It seems the posts werent specific to your location, and you didnt specify if you had any priorities in which (if any) backbones were more important to you. Having been CTO at Netrail and dealing with Cogent lately, you should see zero problems going to most backbones such as uunet. The only negative routing comments Ive heard are complaints about extra hop counts. They are integrating 3 different AS#s so you can expect to see some growth concerns, but that is normal and to be expected. Outside of the extra hops, the people I know on the backbone are very happy. The capacity to most peers is very good, and if you build an on-net network with them you will see very good performance. I think it's hard to complain when you are getting such an amazing price. They are building their backbone by providing very large pipes to customers and then managing the aggregate traffic levels. Balancing of traffic is a concern for peering so they will probably ask what kind of traffic you have. If you have eyeball traffic, Im willing to be you could negotiate an even better deal. As their traffic levels grow they will be an important backbone to peer with, and that gives them more leverage in peering. At the very least, if you are uncomfortable go multihomed. At their pricing I would not be concerned at all to having them as one of my providers. They are also responsive to any routing concerns. The only drawback from the customer perspective has been mentioned. They do not want to be everything to everyone. What that tells me is that what they do, they are going to do very well, and they are process oriented. Anyone that tries to be everything to everyone usually isnt very good at anything. If you are concerned about financials, name someone in better shape. It's simple, multihome, or go into a facility where you can quickly move a cross-connect to another provider (thanks Jay Adelson for burning that idea into my head). Dave At 23:54 -0400 9/19/02, Ralph Doncaster wrote:
On 19 Sep 2002, Paul Vixie wrote:
Does anyone have any comments (good or bad) about Cognet as a transit provider in New York?

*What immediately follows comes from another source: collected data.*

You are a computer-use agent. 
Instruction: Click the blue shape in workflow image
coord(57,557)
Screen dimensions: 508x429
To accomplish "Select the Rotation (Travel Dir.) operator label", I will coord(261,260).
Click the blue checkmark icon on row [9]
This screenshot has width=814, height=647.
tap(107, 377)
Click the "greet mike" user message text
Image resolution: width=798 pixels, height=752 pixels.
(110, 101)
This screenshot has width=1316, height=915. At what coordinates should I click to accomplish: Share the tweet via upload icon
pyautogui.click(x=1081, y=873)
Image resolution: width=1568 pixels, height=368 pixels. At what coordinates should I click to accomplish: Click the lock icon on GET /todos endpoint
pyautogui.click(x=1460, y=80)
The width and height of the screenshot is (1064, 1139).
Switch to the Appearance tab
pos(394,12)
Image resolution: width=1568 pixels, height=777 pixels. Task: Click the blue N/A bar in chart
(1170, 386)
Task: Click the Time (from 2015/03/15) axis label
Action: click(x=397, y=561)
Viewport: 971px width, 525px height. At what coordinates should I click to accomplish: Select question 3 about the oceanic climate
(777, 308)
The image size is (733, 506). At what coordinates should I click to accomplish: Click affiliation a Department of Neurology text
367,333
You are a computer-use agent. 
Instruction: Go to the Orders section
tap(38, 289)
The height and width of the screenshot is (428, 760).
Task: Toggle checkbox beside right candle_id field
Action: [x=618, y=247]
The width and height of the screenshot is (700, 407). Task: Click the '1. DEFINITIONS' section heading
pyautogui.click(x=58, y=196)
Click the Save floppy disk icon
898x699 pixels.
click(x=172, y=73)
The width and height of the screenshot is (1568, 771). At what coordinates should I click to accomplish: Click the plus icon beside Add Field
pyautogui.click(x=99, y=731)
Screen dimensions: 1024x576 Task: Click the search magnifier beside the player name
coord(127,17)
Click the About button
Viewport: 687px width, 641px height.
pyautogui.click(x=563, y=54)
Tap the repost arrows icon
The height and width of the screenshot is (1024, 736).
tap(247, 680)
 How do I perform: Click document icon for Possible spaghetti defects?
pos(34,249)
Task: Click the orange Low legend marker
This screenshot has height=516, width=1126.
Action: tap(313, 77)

No. But we (ISC) are using them in San Francisco (at 200 Paul Street) and they've been fine.
They seem to have above-normal congestion at their peering points. They are prepending 2x on their Sprint and MFN(AboveNet) transit. I guess this has shifted too much traffic to the peering they acquired through PSI and NetRail. They also have very poor routing for some ASNs like 577 (preferring long peered routes over much shorter transit routes).
I was also very surprised to see they prepend on BGP announcements to their own customers. If you're multihomed then it means a bit more work to try to avoid paying for a mostly empty Cogent pipe.
If financial stability is a concern for you, then I suggest reading the debt covenants in their SEC filings. On one hand I doubt they'll be able to live up to them by Q2 2003, but then Cisco is their main investor so the consequences may not be that bad if they fail to meet them.
-Ralph
-- David Diaz dave@smoton.net [Email] pagedave@smoton.net [Pager] Smotons (Smart Photons) trump dumb photons
At 10:31 AM 9/20/2002 -0400, David Diaz wrote:
The only negative routing comments Ive heard are complaints about extra hop counts.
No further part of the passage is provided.